Today, the focus of investors will be on the US Department of Labor report with monthly data on the labor market, which will be published at 12:30 (we already wrote about this in the previous review S&P500: on the eve of the publication of NFP). Also at the same time, Statistics Canada will publish data on the country’s labor market for July. Unemployment has risen in Canada in recent months, including against the backdrop of massive business closures due to the coronavirus and layoffs. Unemployment rose from the usual 5.6% – 5.7% to 7.8% in March and already to 13.7% in May 2020. If unemployment continues to rise, the Canadian dollar will decline. If the data turns out to be better than the previous value, then the Canadian dollar will strengthen. Decreasing unemployment rate is a positive factor for CAD, rising unemployment is a negative factor.
Unemployment is expected to rise to 5.1% in July (previous value of 4.9%).
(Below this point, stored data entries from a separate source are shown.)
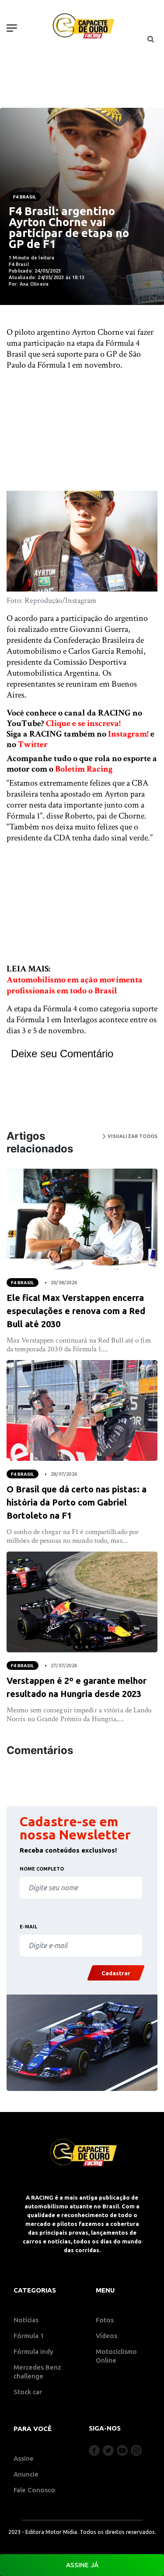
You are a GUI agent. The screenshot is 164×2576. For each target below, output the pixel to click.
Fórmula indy (33, 2351)
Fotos (105, 2320)
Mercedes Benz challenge (37, 2371)
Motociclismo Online (116, 2356)
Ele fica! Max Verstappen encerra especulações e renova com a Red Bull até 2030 (76, 1311)
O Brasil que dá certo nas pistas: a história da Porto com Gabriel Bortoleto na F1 (77, 1502)
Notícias (26, 2320)
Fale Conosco (34, 2490)
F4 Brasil (24, 196)
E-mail (28, 1926)
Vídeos (106, 2335)
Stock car (28, 2391)
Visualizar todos (131, 1136)
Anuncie (26, 2474)
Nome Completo (42, 1868)
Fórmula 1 (29, 2335)
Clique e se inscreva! (83, 723)
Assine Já (82, 2565)
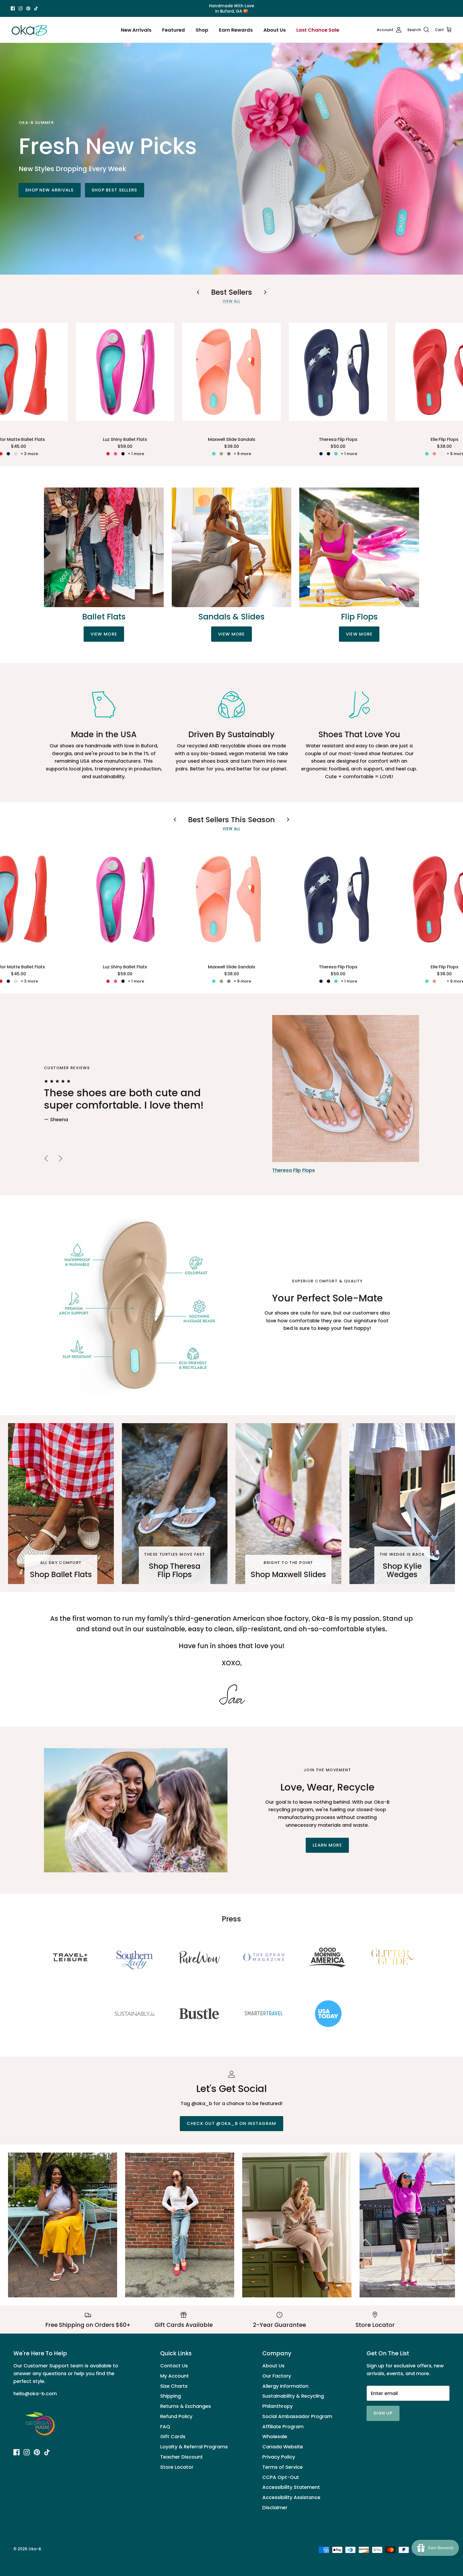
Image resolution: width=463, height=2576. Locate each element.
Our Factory (276, 2375)
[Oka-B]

The deterioration of the situation on the labor market will significantly exacerbate the Bank of Canada’s problem of curbing rising inflation while the labor market and the country’s economy are slowing down.
From a technical point of view, USD/CAD is in the bull market zone, above the key support levels 1.2850, 1.2785, 1.2755 (for more details, see USD/CAD: technical analysis and trading recommendations for 08/05/2022).
Today’s publication at 12:30 (GMT) may become a driver for further growth, if the data for the US turns out to be positive, and for Canada it is negative.
The breakdown of the local resistance level of 1.2890 will be a confirmation signal for new long positions in USD/CAD.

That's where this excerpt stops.